More than 184 Groups Protest Bush Administration Plans to Weaken Clean Water Act's Program to Clean Up Dirty Waters

WASHINGTON, D.C - (September 10, 2001) - More than 184 clean water advocates across the country filed comments with the U.S. Environmental Protection Agency today to protest Bush administration actions to delay Clinton-era changes to a critical Clean Water Act program. The groups, part of the Clean Water Network, an alliance of more than 1,000 environmental and other organizations including NRDC, charged that the delay in the July 2000 Total Maximum Daily Load (TMDL) regulations is the first step in the Bush administration’s effort to reopen and weaken core aspects of the TMDL program.

"Weakening the Clean Water Act's primary program for cleaning up our nation's polluted waters would be a major environmental and public health setback for the American people, similar to recent administration actions to raise the amount of arsenic allowed in drinking water and roll back protections for our national forests," the groups' comments stated.

The TMDL program was a critical part of the original 1972 Clean Water Act and today provides the framework for cleaning up more than 20,000 polluted waterbodies identified by states. These waters are listed as polluted because they do not meet the most basic goal of the Clean Water Act -- safe waters for human fish consumption and recreation as well as for wildlife.
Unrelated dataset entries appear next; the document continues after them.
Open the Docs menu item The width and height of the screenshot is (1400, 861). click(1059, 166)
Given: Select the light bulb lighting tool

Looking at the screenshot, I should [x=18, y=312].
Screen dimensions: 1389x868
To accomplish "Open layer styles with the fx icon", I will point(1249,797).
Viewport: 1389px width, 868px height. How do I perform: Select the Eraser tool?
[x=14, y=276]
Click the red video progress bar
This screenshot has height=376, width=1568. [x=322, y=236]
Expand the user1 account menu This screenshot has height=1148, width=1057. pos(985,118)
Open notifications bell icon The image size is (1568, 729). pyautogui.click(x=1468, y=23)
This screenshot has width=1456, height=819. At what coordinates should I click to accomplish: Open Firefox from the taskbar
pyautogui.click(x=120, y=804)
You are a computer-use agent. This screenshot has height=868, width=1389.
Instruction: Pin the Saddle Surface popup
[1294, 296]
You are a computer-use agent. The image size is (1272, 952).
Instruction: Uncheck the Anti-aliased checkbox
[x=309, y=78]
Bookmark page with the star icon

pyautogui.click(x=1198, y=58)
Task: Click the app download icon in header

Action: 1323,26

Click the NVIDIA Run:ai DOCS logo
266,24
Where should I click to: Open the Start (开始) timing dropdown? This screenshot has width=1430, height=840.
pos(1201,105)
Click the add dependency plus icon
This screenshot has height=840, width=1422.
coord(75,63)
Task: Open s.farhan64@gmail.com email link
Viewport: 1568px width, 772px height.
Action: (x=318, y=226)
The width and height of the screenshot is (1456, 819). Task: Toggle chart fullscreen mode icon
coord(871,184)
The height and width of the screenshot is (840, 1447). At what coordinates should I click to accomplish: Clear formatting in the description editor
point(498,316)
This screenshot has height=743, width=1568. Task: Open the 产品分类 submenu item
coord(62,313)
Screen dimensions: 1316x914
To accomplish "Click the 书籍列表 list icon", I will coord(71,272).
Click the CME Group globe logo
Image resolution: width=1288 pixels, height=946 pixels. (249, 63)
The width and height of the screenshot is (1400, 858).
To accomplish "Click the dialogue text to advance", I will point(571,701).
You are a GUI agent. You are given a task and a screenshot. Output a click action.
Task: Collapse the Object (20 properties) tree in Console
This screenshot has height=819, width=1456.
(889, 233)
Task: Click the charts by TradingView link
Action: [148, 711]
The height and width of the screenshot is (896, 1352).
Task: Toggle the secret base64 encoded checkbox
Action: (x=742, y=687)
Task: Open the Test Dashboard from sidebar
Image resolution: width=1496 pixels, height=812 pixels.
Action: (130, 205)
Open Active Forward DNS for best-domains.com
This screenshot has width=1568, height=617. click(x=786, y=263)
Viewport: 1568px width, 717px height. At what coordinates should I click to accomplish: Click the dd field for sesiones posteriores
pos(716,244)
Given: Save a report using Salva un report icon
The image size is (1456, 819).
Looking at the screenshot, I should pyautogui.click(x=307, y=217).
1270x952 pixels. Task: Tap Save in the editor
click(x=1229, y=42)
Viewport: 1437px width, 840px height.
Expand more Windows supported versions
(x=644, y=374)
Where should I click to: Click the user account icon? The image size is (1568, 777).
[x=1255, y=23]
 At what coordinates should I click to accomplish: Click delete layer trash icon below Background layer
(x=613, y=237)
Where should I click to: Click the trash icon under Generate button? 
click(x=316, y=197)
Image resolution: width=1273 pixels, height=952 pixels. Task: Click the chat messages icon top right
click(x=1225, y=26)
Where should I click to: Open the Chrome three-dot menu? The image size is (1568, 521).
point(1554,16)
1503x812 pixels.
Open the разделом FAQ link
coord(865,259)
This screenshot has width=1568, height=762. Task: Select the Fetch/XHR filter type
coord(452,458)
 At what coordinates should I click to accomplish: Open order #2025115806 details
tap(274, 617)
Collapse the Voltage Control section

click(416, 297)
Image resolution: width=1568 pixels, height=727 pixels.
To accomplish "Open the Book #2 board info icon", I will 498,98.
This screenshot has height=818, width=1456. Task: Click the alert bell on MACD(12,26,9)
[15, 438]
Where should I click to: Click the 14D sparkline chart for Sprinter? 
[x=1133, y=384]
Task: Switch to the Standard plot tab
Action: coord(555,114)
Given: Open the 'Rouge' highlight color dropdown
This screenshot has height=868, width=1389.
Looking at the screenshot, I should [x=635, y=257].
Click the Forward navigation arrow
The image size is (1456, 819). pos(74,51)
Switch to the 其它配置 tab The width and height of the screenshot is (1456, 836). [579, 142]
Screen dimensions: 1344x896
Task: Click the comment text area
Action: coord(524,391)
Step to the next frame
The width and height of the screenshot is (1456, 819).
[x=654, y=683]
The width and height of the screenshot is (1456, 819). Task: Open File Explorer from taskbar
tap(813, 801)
"Those who benefit most from further delays in cleaning up the nation's most polluted waterbodies are those responsible for polluting those waters," noted Tim Eichenberg, program counsel for the Ocean Conservancy. "While EPA sits on regulations to implement the TMDL program, more fish and wildlife are harmed, more drinking water is contaminated, and more public health warnings are posted at beaches and fishing holes. It is high time this program is implemented and enforced."

"The Bush administration has begun a nationwide retreat from efforts to clean up the country's polluted lakes, rivers, streams and beaches," said Joan Mulhern, legislative counsel for Earthjustice Legal Defense Fund and co-chair of the Clean Water Network Steering Committee. "The American public strongly supports clean water, and ranks cleaning up the nation's rivers, lakes and beaches as a top environmental priority. Any steps to weaken the TMDL program are actions that will condemn current and future generations to dirty water and unsanitary conditions."

"Reopening the TMDL regulations in order to weaken this critical Clean Water Act program -- as the administration clearly plans to do -- will make matters worse for communities across the country living with polluted waters," the groups' comments said.

The comment letter is available on the Clean Water Network's website at cwn.org.

The Clean Water Network is an alliance of over 1,000 organizations including environmentalists, family farmers, commercial fishermen, recreational anglers, surfers, boaters, faith communities, environmental justice advocates, tribes, labor unions, and civic associations.